Stored dataset items
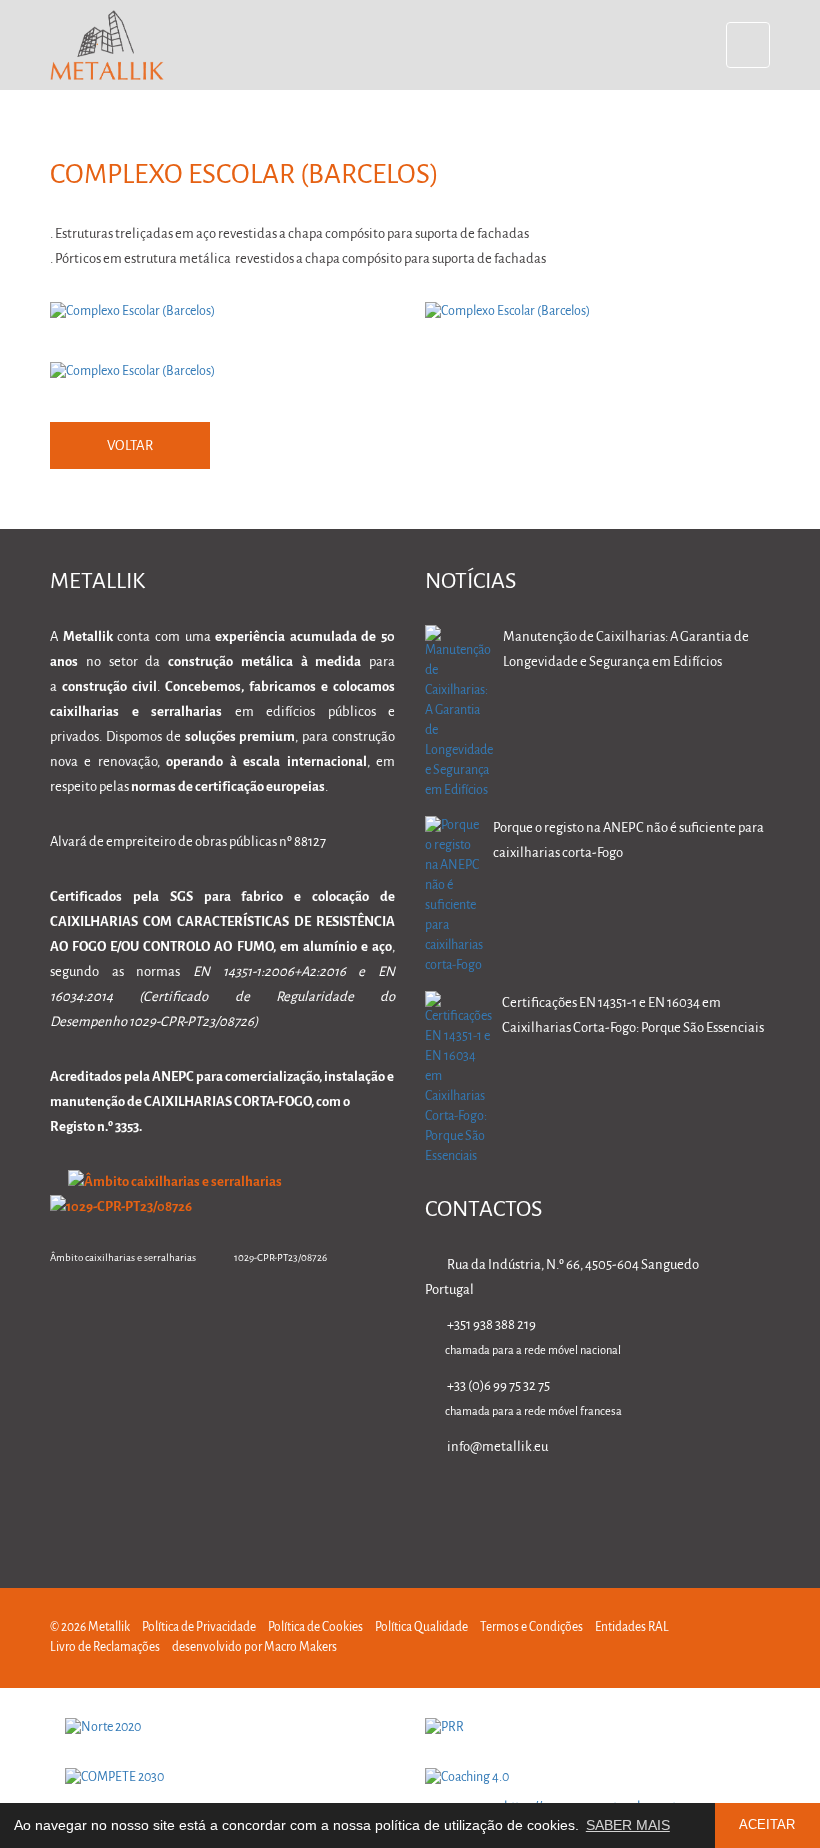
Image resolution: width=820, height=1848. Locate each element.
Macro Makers (300, 1647)
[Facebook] (634, 1504)
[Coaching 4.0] (590, 1778)
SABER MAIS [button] (628, 1825)
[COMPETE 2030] (230, 1778)
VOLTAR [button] (130, 446)
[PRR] (590, 1728)
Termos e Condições (531, 1627)
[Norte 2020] (230, 1728)
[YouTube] (760, 1504)
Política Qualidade (421, 1627)
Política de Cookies (315, 1627)
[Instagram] (697, 1504)
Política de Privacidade (199, 1627)
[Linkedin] (571, 1504)
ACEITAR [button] (767, 1825)
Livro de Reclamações (105, 1647)
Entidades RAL (632, 1627)
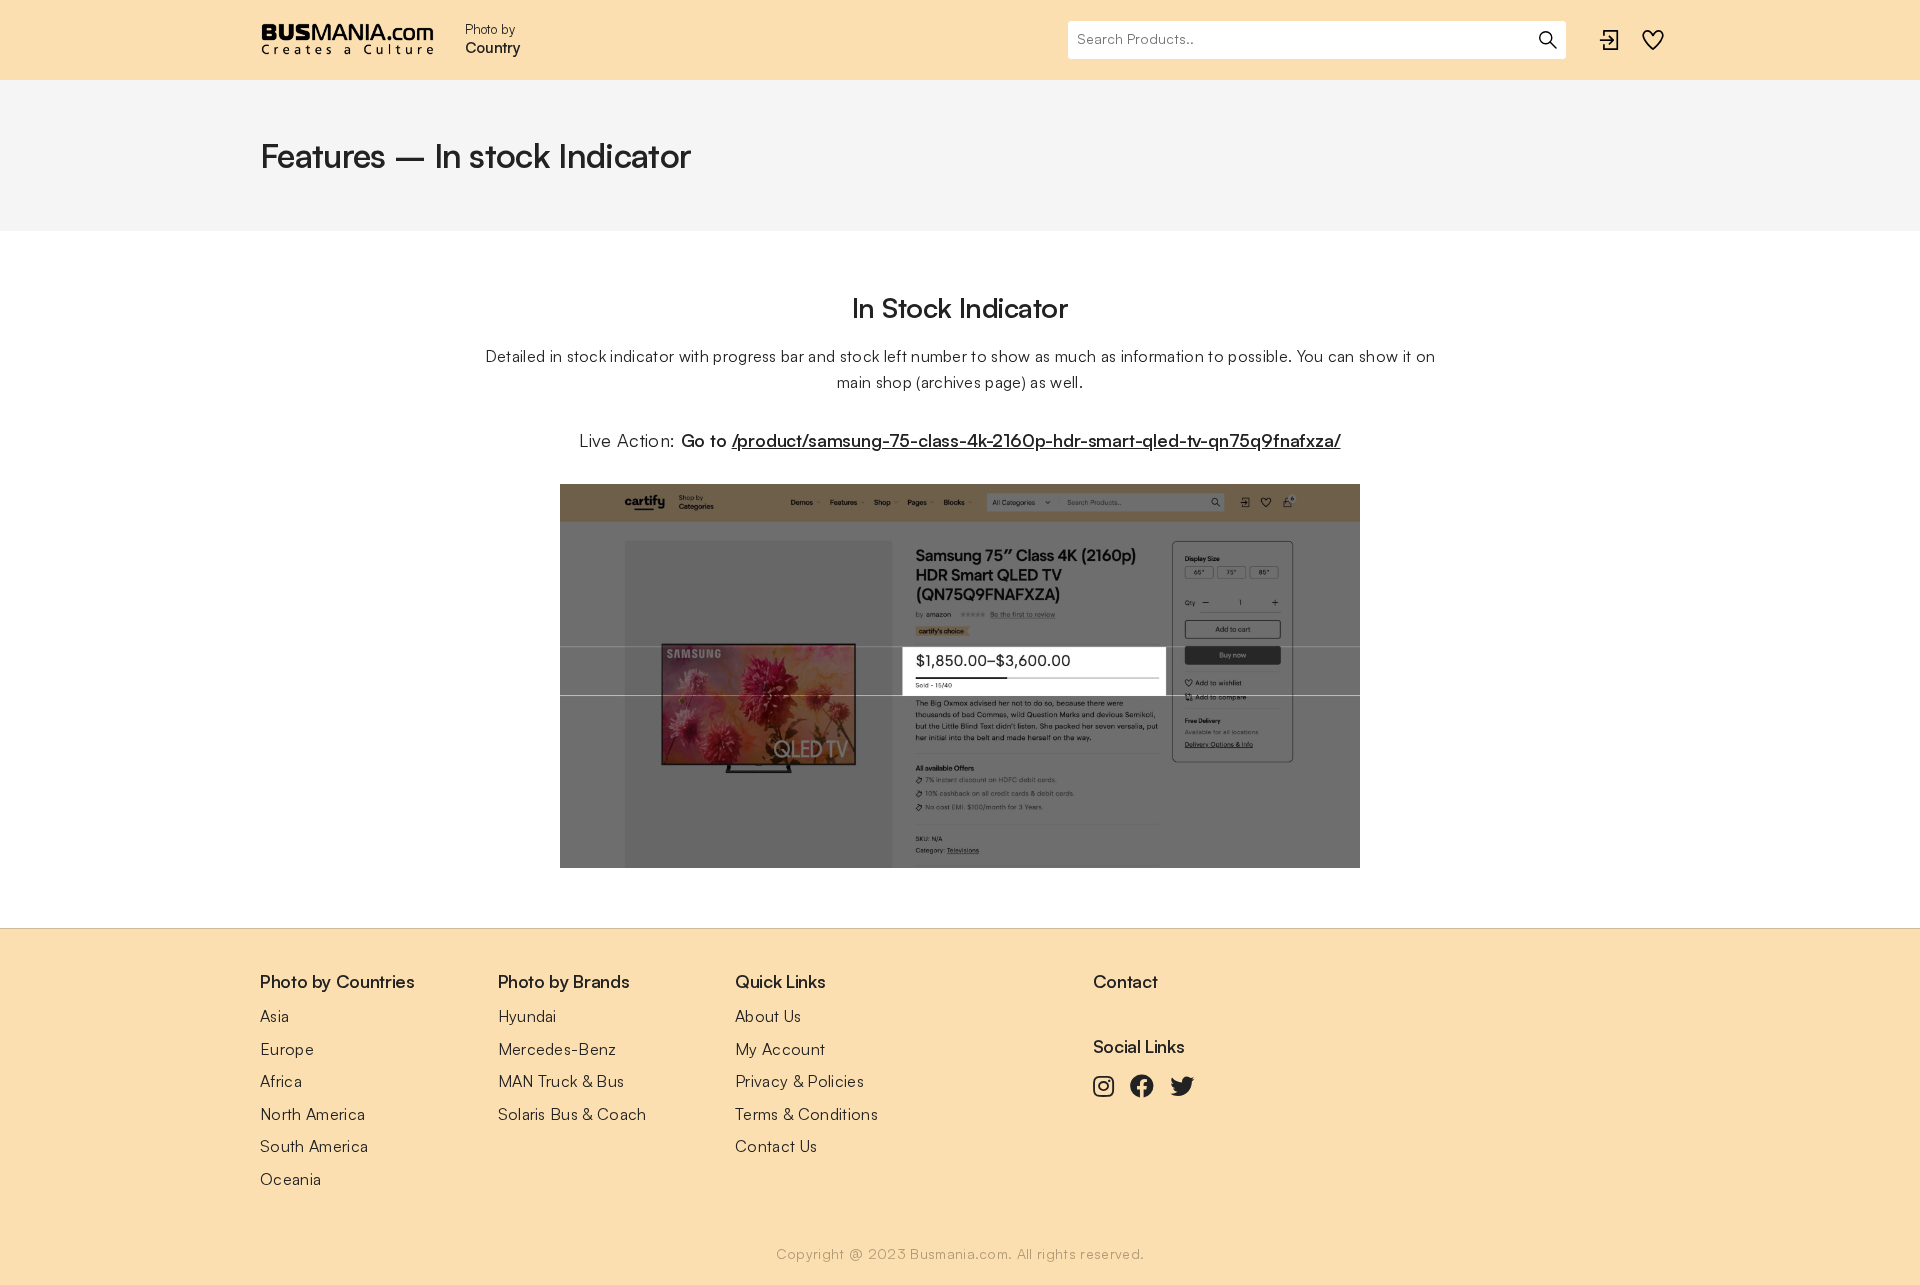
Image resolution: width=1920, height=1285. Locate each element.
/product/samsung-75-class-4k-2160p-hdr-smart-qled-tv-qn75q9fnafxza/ (1036, 440)
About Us (768, 1016)
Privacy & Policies (799, 1081)
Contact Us (776, 1146)
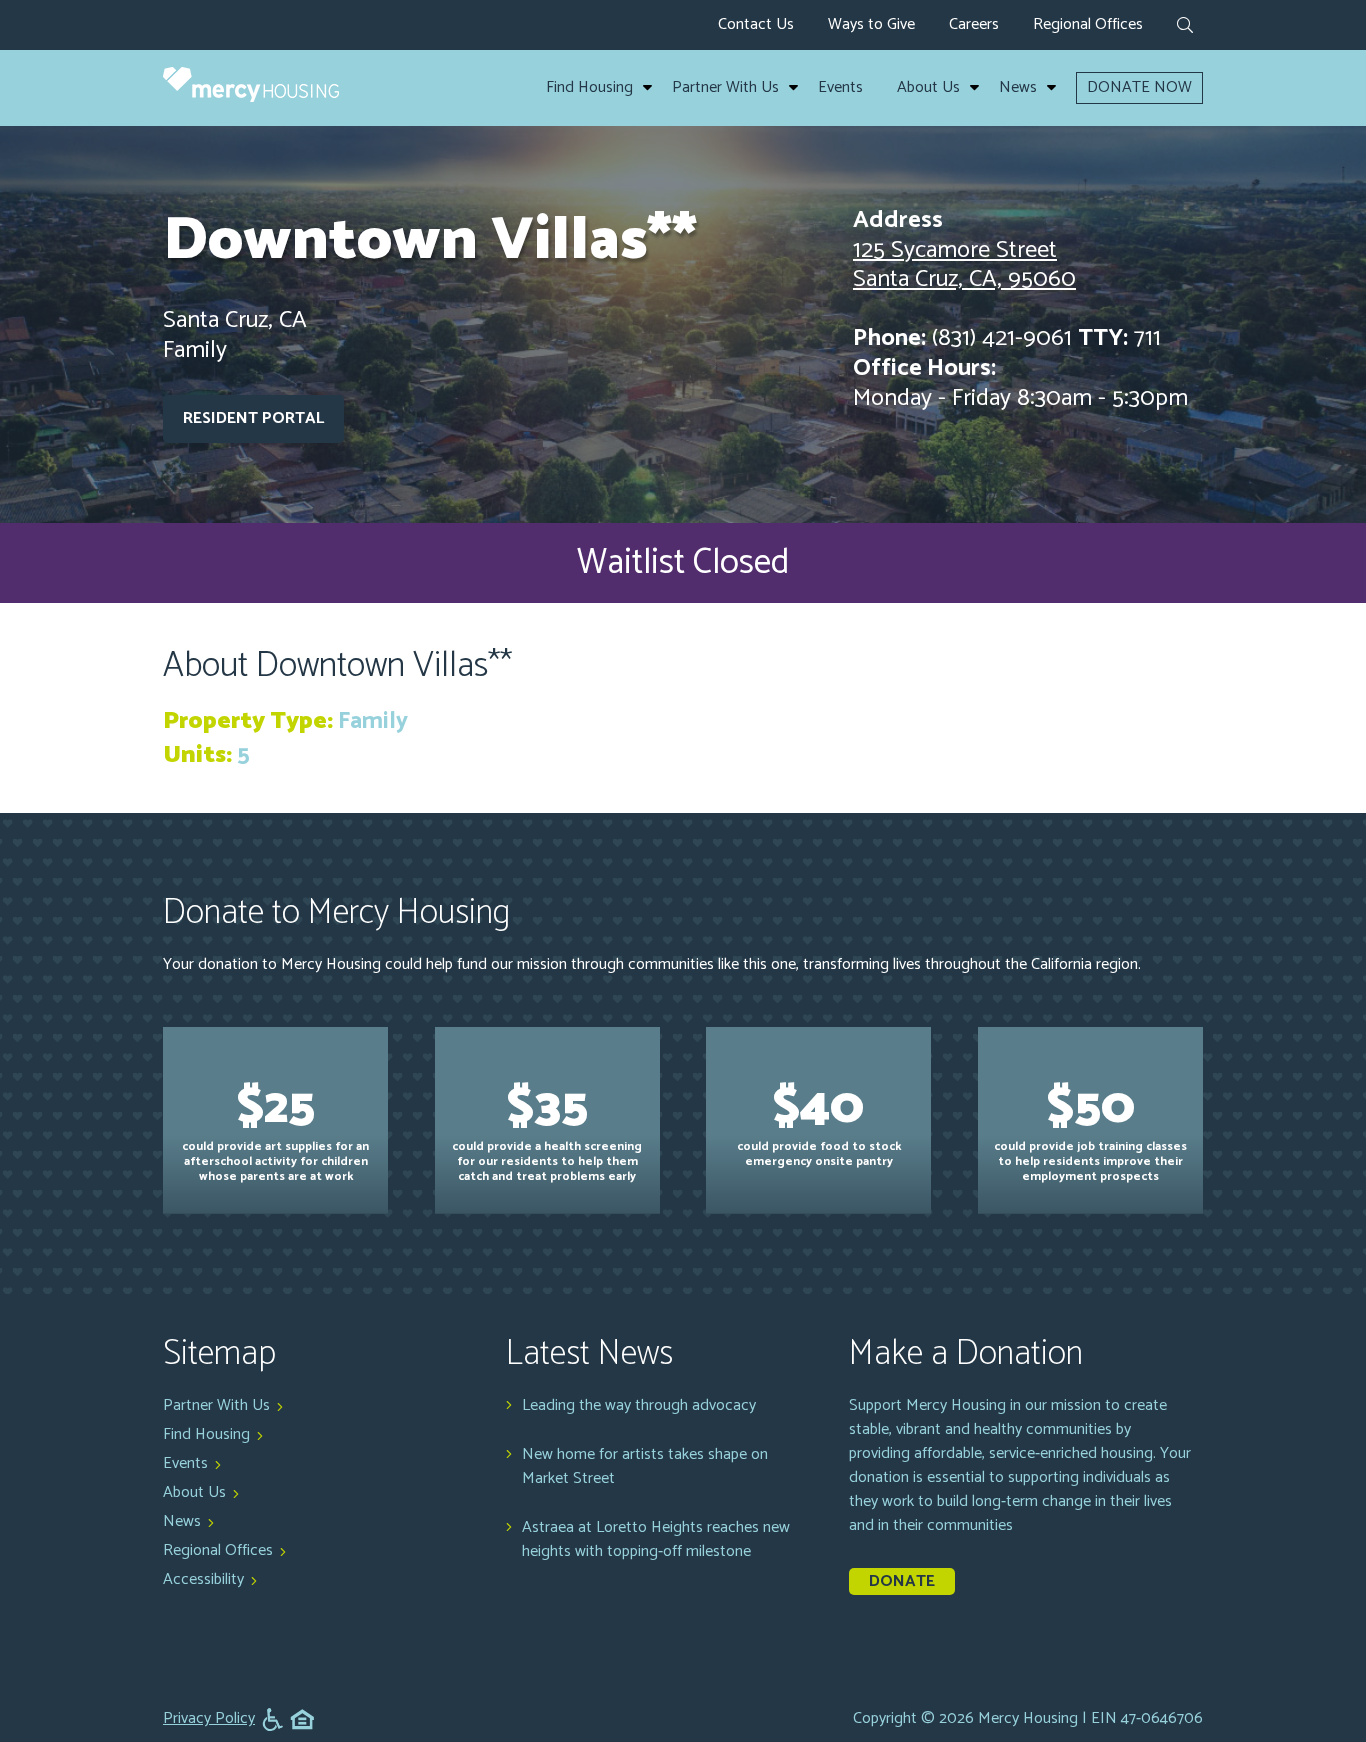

Problem statement:
From the first line to the last, repeat the records above exactly, leaving out the pictures.

Reply:
Image resolution: width=820, height=1848. Locate each element.
Macro Makers (300, 1647)
[Facebook] (634, 1504)
[Coaching 4.0] (590, 1778)
SABER MAIS [button] (628, 1825)
[COMPETE 2030] (230, 1778)
VOLTAR [button] (130, 446)
[PRR] (590, 1728)
Termos e Condições (531, 1627)
[Norte 2020] (230, 1728)
[YouTube] (760, 1504)
Política Qualidade (421, 1627)
Política de Cookies (315, 1627)
[Instagram] (697, 1504)
Política de Privacidade (199, 1627)
[Linkedin] (571, 1504)
ACEITAR [button] (767, 1825)
Livro de Reclamações (105, 1647)
Entidades RAL (632, 1627)
Image resolution: width=1920, height=1285. Locate each element.
/product/samsung-75-class-4k-2160p-hdr-smart-qled-tv-qn75q9fnafxza/ (1036, 440)
About Us (768, 1016)
Privacy & Policies (799, 1081)
Contact Us (776, 1146)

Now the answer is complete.